Budget-Adaptive Routing: Skipping the Weak When the Strong Answers Anyway
Wei Geng, Nitinder Mohan, Jörg Ott
Workshop on Networks for AI Computing (NAIC '26), co-located with ACM SIGCOMM 2026, August 17–21, 2026, Denver, CO, USA
Abstract
Edge-cloud inference collaborations are often designed with a routing estimator that decides whether to offload each frame from weak models at the edge to stronger models in the cloud. Existing systems place the routing estimator after the weak detector, so the weak forward pass still runs on frames that are later offloaded.
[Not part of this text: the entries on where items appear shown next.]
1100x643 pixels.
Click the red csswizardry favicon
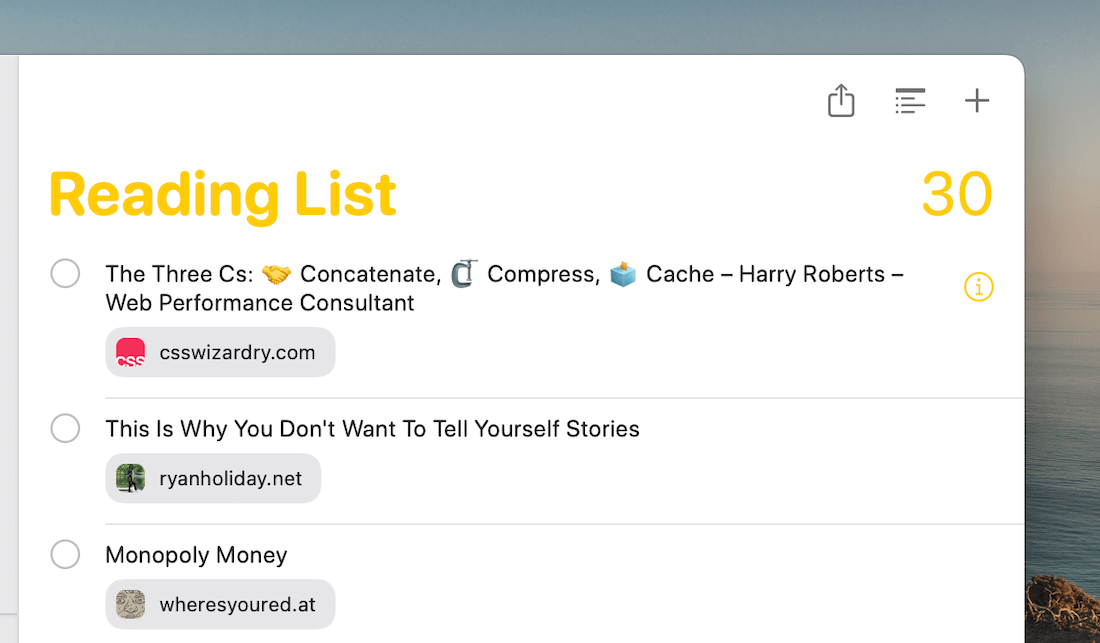(131, 352)
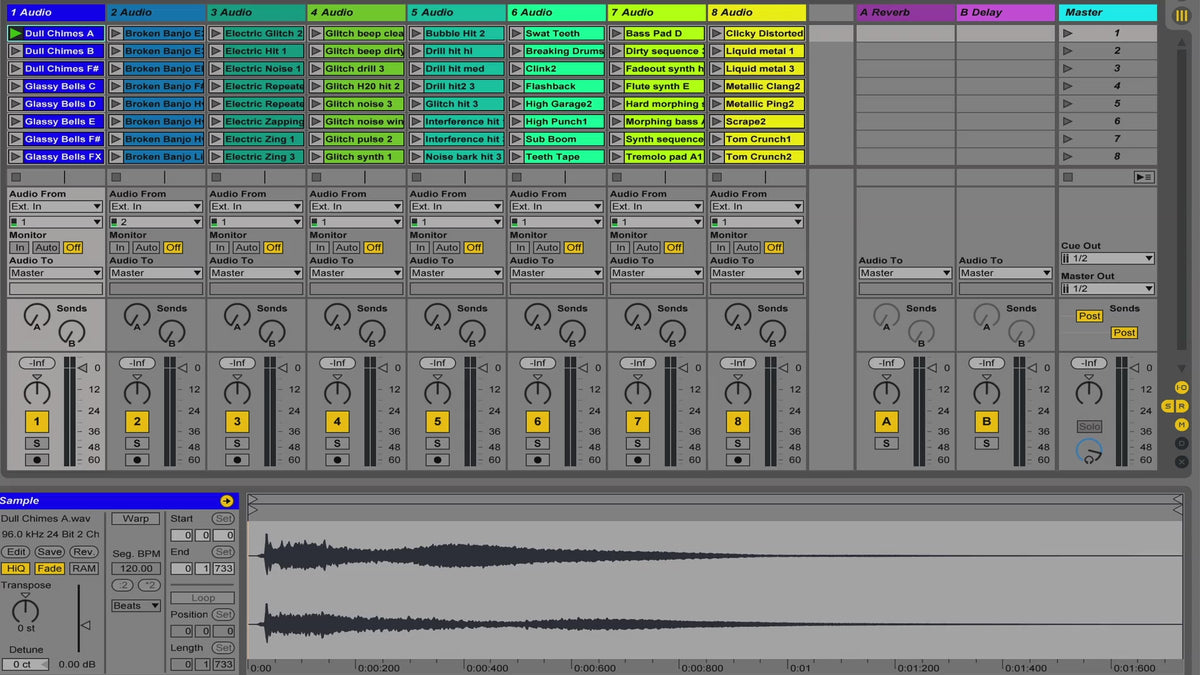Toggle the I-O section visibility button
Viewport: 1200px width, 675px height.
[x=1181, y=387]
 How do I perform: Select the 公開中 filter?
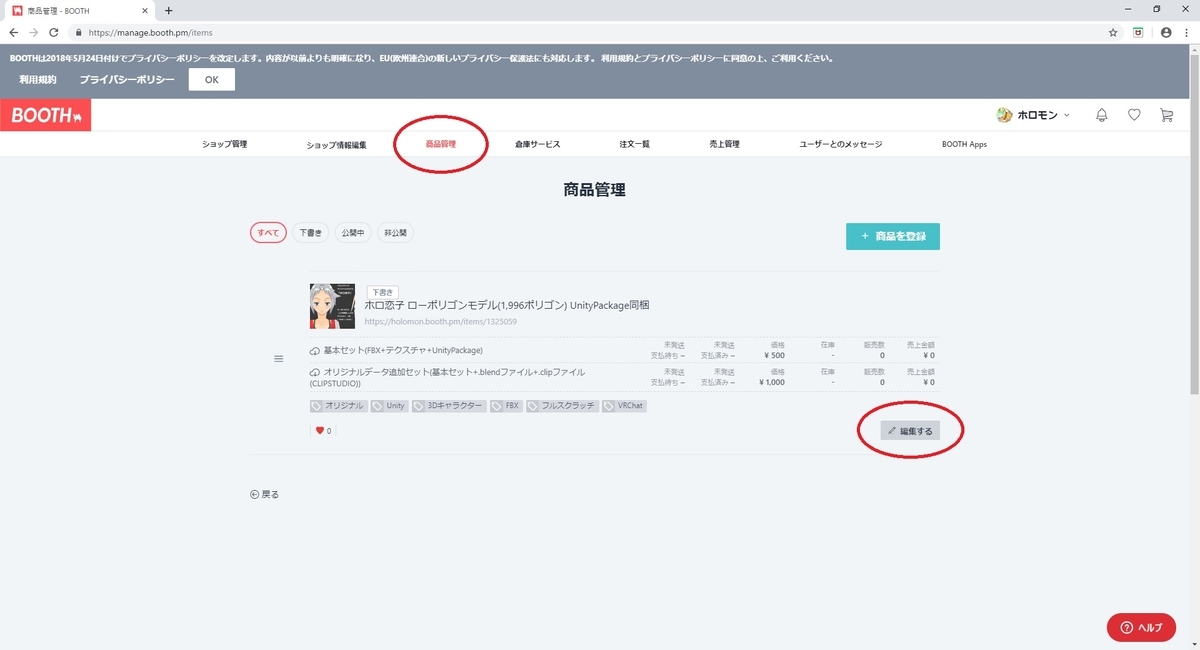coord(352,232)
In this paper, we argue that this weak-conditioned design can be suboptimal when the offload budget varies. First, we present a competitive weak-skipping estimator (0.153 GFLOPs, ~29× lighter than the weak detector at 4.49 GFLOPs) that extracts routing signal from raw pixels, outperforming the common after-weak placement weak-conditioned baselines. Second, we show that neither weak-skipping nor weak-conditioned placement dominates across the full operating curve, and we propose budget-adaptive routing, which selects between them by offload budget via two offline-tuned thresholds. On PASCAL VOC, our budget-adaptive router traces the upper accuracy envelope of both fixed placements across the operating range. Our method reduces per-frame latency by up to 19.1 ms (~30% lower at ρ=0.9). Besides outperforming SOTA methods, it is surprisingly stronger than the strong model (+1.7 pp over the strong model's peak mAP) at some operating points with far less compute.